We have seen some improvement in certain areas, but she still has a very long way to go. She has shown some interest in activities lately, such as doing puzzles or building towers with giant Legos. However, she still requires a significant amount of adult direction and encouragement to become engaged in most activities. She also has been smiling and laughing more, and even showing some interest in being silly with Ashley, although she is still aggressive towards her at times. Unfortunately, she is still perseverating constantly, even worse than before, asking for things over and over and over and over again for hours on end, and then screaming or becoming aggressive when she does not get immediate gratification.

Because she is so unstable at this time, we have decided to postpone her reevaluation at the May Institute until she is better able to demonstrate her true potential and capabilities.
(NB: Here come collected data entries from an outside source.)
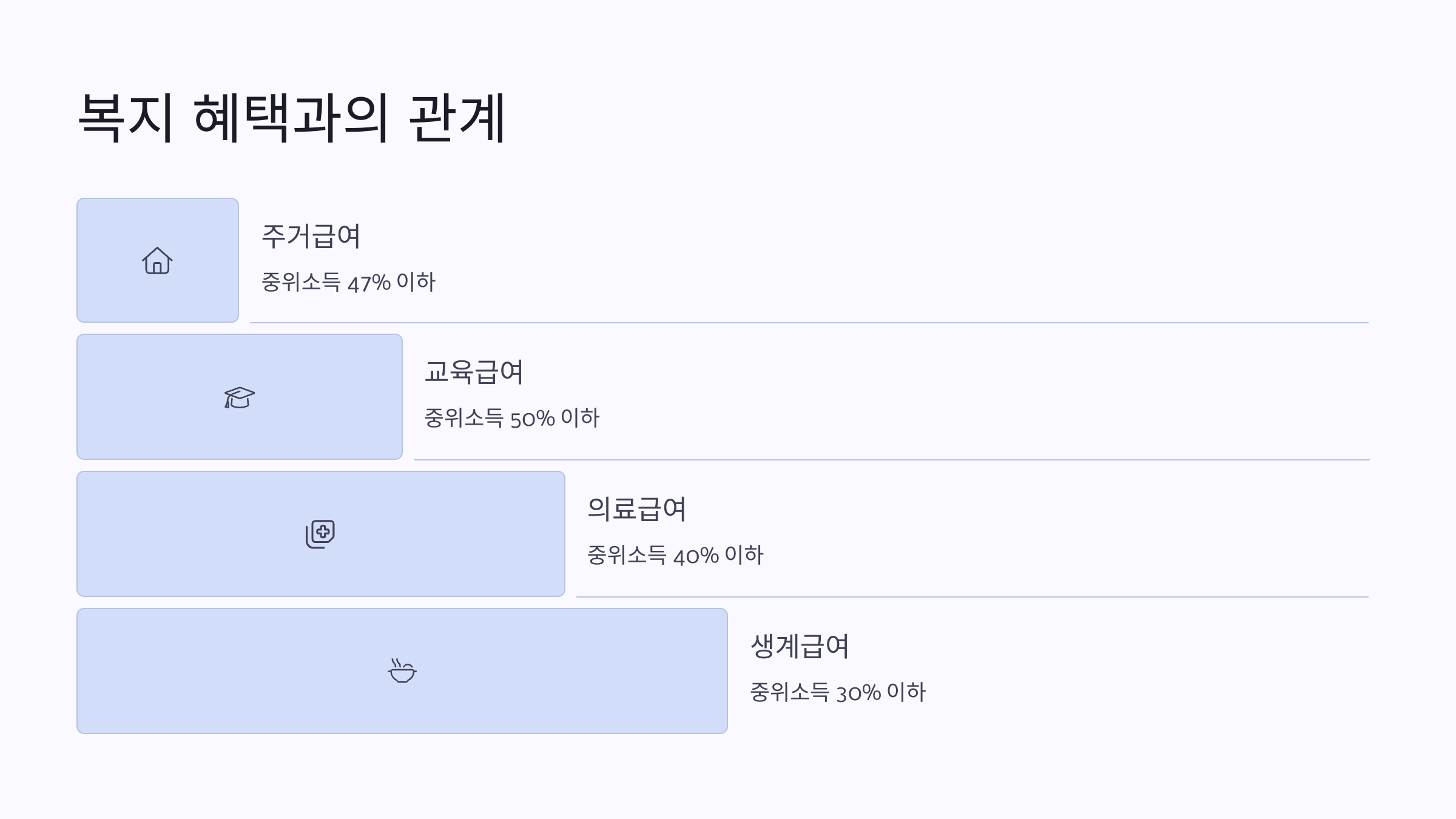
Task: Select the 생계급여 heading
Action: pyautogui.click(x=800, y=646)
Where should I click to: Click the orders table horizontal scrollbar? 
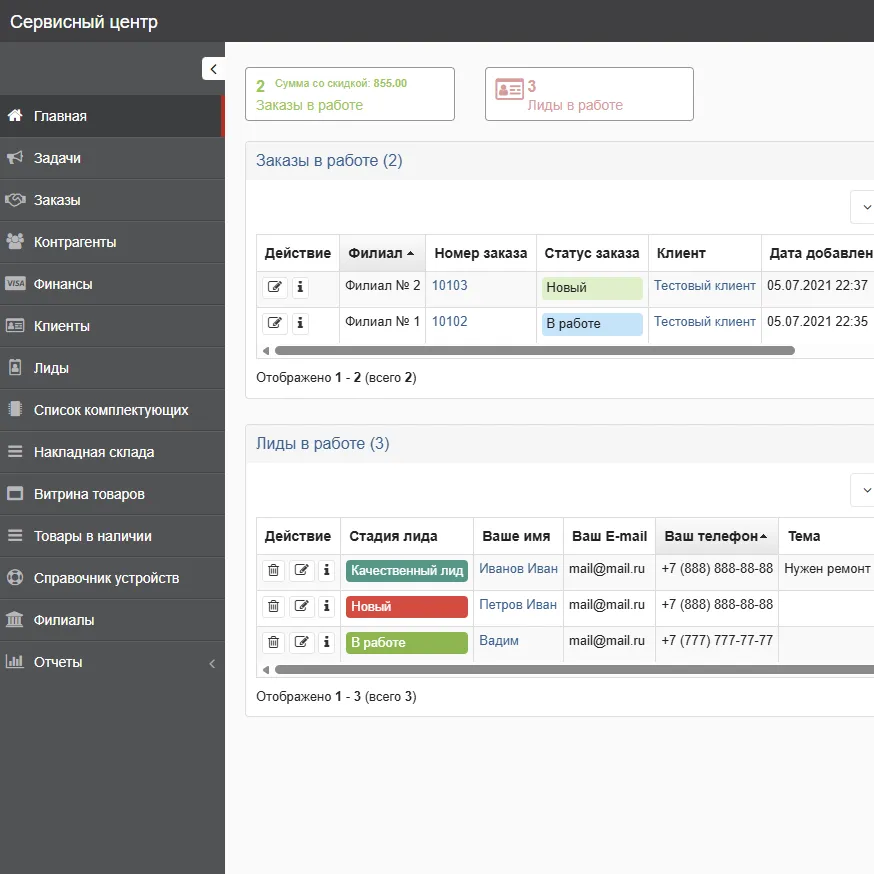(535, 351)
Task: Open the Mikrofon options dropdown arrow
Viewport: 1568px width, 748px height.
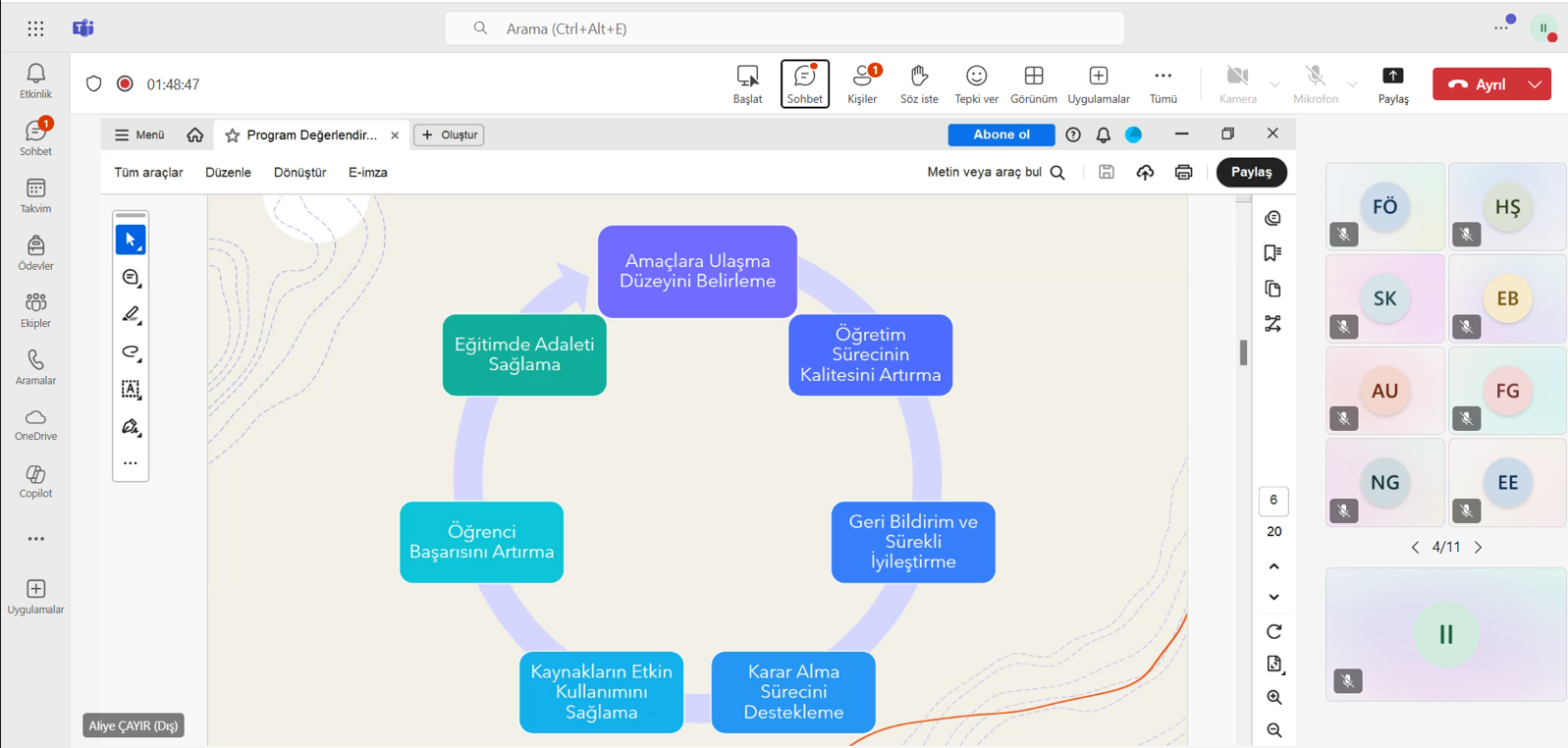Action: click(x=1353, y=84)
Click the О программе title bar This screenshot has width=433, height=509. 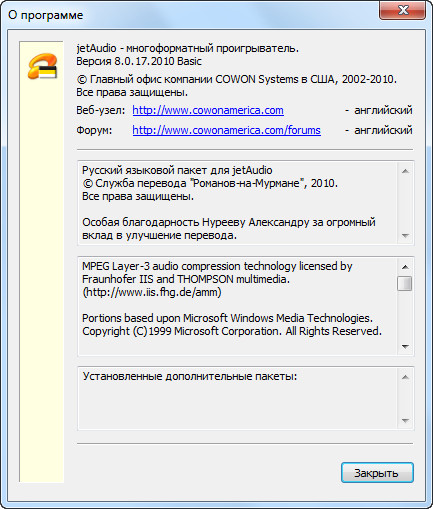pyautogui.click(x=190, y=15)
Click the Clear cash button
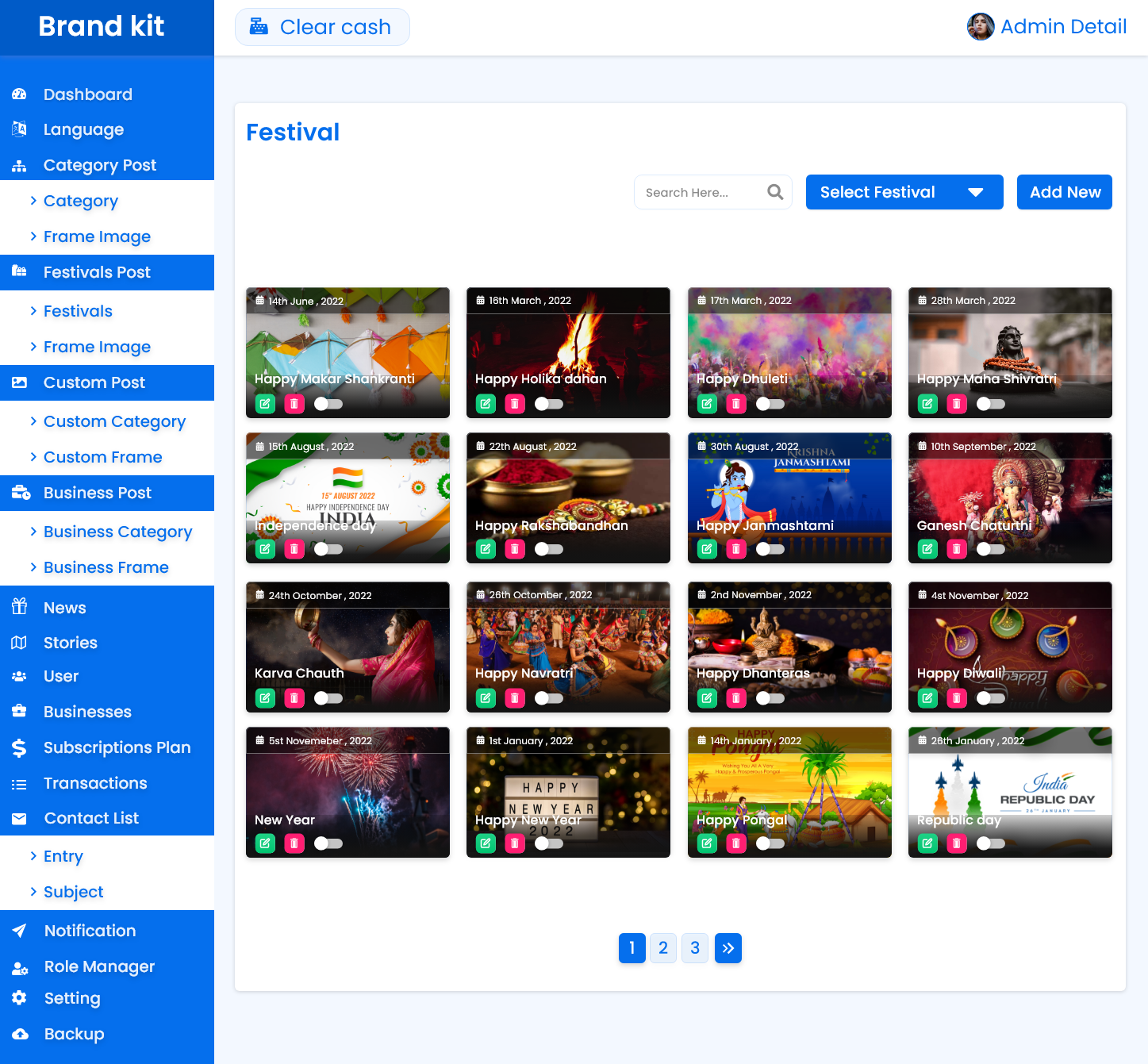This screenshot has width=1148, height=1064. [322, 27]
At this point, we honestly are questioning whether she truly has autism or if this is something entirely different masking itself as autism because some of the behaviors that she is demonstrating (i.e. her awareness of how her actions affect others, doing things "out of spite," etc.) are not consistent with an autism diagnosis. Even the director of the program stated that he does not feel that she presents with classic autism symptoms at this time, which is what her diagnosis currently is. Although she does exhibit many "red flags" for autism, he feels that we will have to wait and see over time how it all plays out to determine if she truly has autism or just some characteristics. So we will definitely be having her reevaluated at the autism diagnostic center when appropriate.

At this time, it is unclear how many more weeks she will be in the program, but we are trying to be optimistic that she will continue to make improvements. We are hoping that we will see significant progress once the Prozac takes effect since she is still being tormented by the level of distress that her little body and mind are experiencing on a constant basis, which is also taking its toll on our entire family. I'll continue to provide updates when I can. Thank you all for your continued support, love, and prayers.